» **Task to carry out**
The lines below that include "Expand" are to be found and copied.

» **Dataset excerpts**

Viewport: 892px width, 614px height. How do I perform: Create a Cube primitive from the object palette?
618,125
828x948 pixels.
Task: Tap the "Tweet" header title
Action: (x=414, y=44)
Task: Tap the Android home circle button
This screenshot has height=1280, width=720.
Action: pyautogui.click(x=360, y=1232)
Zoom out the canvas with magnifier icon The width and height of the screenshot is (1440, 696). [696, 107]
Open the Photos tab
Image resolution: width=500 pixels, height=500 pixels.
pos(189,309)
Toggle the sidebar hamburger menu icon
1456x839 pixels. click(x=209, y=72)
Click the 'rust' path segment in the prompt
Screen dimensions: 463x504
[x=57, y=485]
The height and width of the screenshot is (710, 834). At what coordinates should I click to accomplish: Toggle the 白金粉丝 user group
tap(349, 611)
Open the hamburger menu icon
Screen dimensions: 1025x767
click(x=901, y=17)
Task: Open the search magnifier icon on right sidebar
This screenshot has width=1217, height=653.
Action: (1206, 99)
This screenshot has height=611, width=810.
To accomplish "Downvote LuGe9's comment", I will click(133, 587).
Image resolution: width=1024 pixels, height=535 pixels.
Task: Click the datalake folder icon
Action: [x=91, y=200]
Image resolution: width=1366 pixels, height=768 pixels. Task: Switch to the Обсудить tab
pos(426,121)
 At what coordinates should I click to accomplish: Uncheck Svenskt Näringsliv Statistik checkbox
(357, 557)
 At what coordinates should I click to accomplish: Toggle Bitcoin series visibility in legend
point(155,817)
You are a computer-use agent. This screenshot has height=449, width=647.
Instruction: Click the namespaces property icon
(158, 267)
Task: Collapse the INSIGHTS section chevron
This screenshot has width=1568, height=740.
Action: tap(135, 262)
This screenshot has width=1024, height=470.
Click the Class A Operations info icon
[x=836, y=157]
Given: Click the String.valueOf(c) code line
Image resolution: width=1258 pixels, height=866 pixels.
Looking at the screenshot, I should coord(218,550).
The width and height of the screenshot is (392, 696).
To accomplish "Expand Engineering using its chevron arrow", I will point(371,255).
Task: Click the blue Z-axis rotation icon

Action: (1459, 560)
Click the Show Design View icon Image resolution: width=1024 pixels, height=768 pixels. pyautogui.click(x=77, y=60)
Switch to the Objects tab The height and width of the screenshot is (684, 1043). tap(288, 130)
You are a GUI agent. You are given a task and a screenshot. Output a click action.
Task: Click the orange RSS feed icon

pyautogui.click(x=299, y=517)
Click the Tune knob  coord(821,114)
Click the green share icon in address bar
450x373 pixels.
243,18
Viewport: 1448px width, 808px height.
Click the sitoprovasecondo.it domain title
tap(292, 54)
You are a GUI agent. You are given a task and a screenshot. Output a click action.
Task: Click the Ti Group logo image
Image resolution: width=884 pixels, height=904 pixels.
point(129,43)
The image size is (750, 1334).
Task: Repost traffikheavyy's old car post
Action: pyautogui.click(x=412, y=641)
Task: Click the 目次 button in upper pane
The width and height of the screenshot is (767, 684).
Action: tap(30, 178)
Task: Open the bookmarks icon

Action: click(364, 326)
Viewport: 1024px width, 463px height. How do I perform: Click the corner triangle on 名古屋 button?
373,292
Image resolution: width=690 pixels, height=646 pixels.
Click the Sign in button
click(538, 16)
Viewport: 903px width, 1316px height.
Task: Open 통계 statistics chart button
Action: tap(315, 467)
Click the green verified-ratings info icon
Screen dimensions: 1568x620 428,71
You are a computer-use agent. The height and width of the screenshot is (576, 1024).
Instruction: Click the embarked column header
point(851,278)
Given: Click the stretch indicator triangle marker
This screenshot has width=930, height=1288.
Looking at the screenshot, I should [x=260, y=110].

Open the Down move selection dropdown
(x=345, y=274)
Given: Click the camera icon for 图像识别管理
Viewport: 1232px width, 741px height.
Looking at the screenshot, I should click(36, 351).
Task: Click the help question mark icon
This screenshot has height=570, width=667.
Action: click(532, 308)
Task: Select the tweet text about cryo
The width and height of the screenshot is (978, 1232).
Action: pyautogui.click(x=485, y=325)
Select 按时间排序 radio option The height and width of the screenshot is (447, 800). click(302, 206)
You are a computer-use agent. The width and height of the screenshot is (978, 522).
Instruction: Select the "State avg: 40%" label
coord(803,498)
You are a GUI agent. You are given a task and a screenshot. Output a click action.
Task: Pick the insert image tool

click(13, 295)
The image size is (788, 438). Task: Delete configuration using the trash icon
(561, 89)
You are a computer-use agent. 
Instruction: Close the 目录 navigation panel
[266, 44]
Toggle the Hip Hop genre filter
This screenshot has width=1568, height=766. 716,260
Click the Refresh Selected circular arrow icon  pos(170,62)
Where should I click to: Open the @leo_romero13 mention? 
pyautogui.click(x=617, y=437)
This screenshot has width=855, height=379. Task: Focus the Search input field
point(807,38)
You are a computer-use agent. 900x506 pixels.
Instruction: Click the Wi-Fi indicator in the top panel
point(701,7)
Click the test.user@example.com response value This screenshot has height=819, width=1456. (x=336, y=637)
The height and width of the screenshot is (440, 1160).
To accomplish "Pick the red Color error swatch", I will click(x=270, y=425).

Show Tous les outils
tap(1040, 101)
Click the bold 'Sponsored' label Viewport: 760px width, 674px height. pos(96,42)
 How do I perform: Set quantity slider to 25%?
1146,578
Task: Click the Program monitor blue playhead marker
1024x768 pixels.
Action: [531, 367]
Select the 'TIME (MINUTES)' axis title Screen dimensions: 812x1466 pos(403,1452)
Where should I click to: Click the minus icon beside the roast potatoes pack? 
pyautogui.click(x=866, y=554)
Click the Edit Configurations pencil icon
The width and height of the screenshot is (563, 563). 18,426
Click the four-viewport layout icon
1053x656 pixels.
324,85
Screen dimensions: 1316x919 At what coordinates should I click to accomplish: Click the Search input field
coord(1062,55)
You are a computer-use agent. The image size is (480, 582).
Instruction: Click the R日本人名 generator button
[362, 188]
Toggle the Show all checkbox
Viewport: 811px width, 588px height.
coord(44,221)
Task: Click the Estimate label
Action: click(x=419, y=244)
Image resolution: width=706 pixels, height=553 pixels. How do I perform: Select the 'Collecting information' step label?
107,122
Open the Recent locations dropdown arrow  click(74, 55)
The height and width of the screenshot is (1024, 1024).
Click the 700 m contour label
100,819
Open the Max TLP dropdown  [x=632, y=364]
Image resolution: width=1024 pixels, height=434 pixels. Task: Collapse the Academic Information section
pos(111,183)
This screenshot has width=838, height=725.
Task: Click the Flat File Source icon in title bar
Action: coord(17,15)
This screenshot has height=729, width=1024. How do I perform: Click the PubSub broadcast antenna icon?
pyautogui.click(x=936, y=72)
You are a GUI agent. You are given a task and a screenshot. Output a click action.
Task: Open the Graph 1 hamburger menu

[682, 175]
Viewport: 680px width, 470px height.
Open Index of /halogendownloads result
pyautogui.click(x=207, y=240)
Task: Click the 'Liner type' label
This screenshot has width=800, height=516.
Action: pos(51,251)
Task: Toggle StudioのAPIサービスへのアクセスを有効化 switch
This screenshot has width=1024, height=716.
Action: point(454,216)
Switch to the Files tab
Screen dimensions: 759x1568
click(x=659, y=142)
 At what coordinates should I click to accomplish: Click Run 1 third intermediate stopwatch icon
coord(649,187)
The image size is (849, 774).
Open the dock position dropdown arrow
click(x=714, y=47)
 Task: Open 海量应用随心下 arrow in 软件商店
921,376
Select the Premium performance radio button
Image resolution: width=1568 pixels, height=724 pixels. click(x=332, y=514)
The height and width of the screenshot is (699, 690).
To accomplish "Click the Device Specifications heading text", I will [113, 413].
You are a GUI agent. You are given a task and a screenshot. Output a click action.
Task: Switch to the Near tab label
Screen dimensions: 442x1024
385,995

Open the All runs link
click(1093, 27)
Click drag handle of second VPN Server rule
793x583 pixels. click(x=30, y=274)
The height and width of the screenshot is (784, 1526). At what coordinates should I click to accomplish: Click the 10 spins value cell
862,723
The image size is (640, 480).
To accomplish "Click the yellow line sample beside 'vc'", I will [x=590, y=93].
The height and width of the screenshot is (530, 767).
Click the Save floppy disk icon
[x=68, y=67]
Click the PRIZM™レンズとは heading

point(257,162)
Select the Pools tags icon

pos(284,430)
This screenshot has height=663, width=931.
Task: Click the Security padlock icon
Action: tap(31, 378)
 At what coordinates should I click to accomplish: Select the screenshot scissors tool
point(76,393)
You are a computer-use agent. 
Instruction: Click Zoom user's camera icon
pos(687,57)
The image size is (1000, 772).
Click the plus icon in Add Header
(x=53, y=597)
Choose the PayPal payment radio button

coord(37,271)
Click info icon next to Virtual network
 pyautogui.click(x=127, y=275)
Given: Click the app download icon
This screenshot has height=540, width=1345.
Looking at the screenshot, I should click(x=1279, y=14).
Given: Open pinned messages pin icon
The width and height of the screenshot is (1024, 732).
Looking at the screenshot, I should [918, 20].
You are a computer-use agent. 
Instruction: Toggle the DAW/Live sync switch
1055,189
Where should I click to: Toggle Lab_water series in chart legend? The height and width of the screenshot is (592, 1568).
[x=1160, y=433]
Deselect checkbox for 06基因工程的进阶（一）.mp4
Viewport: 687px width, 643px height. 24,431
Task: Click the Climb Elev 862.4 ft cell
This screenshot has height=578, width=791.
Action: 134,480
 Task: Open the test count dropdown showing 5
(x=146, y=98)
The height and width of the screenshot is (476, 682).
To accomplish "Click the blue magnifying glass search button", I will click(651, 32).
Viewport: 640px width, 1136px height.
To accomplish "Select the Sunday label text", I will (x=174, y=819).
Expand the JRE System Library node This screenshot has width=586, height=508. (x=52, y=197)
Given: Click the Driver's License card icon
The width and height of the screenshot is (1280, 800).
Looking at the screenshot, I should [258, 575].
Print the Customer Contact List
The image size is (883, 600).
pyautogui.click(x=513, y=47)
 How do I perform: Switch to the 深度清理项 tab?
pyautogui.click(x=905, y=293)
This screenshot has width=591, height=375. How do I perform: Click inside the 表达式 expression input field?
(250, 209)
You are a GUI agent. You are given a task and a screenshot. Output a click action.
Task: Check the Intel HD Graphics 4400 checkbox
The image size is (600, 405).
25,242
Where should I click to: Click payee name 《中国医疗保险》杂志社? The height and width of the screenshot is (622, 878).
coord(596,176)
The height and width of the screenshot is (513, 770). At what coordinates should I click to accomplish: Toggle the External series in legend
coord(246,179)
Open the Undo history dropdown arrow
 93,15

» **Answer to the exercise**
To accomplish "Expand Engineering using its chevron arrow", I will point(371,255).
Expand the JRE System Library node This screenshot has width=586, height=508. (x=52, y=197)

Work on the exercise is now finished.